Page:Twain - Le prince et le pauvre, trad Largilière, 1883.djvu/278

Cette page a été validée par deux contributeurs.

— Lâches, s’écria-t-il, cet homme est mon serviteur, qu’on le mette en liberté, je le veux ; je suis le…

— Oh ! taisez-vous, s’exclama Miles épouvanté, vous allez vous perdre aussi… Ne faites pas attention à ce qu’il dit, il est fou, le pauvre enfant !

— Ne te mets point en peine, dit l’officier de justice blessé dans sa dignité, je sais ce qu’il faut pour guérir ces accès ; j’en ai vu d’autres, et une petite leçon ne saurait que lui faire du bien.

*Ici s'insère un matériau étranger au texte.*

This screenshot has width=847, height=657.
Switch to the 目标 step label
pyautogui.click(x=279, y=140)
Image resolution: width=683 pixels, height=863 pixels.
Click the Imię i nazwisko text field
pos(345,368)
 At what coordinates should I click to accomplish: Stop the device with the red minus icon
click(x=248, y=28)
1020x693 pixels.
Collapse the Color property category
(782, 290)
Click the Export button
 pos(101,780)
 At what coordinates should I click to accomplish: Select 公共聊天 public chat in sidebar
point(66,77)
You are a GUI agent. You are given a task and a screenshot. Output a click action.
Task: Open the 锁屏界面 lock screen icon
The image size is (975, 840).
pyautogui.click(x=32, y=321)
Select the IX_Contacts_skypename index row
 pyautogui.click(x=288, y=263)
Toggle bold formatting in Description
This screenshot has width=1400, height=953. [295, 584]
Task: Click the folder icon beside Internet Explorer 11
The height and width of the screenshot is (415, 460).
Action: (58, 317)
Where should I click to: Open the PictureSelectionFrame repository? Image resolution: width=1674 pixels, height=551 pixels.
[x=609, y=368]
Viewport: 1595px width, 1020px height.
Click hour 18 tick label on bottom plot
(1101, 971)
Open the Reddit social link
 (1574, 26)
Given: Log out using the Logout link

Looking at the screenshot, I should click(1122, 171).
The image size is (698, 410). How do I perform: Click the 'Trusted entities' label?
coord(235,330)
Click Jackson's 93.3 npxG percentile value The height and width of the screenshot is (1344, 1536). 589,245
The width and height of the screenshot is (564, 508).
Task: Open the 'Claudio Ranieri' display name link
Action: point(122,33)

Et s’adressant à un aide :

— Qu’on donne à ce petit drôle un avant-goût du martinet. Un ou deux coups, pour lui enseigner à mieux pendre sa langue.

— Une demi-douzaine fera plus d’effet, suggéra Hughes, qui passait en ce moment à cheval devant le pilori et venait s’assurer que sa vengeance s’accomplissait.

Le bourreau prit le roi par le milieu du corps.

L’enfant ne résista point. Il était paralysé. L’idée qu’il y eût dans le royaume d’Angleterre un homme assez hardi pour oser mettre la main sur la personne sacrée du roi, et le menacer d’un aussi monstrueux outrage, lui faisait monter au cœur un tel dégoût, qu’il avait fermé les yeux. Plié en deux sur le bras du bourreau, il subissait, sans qu’il lui fût possible d’articuler une parole, l’horrible attouchement qui profanait la royauté.

Il n’ignorait pas qu’un autre roi d’Angleterre avant lui avait reçu des coups de fouet, mais l’histoire parlait de cet acte inconcevable en des termes si indignés qu’il lui paraissait impossible que cet acte eût pu se renouveler jamais, et que lui-même pût être victime de ce crime de lèse-majesté, dépassant toute croyance humaine.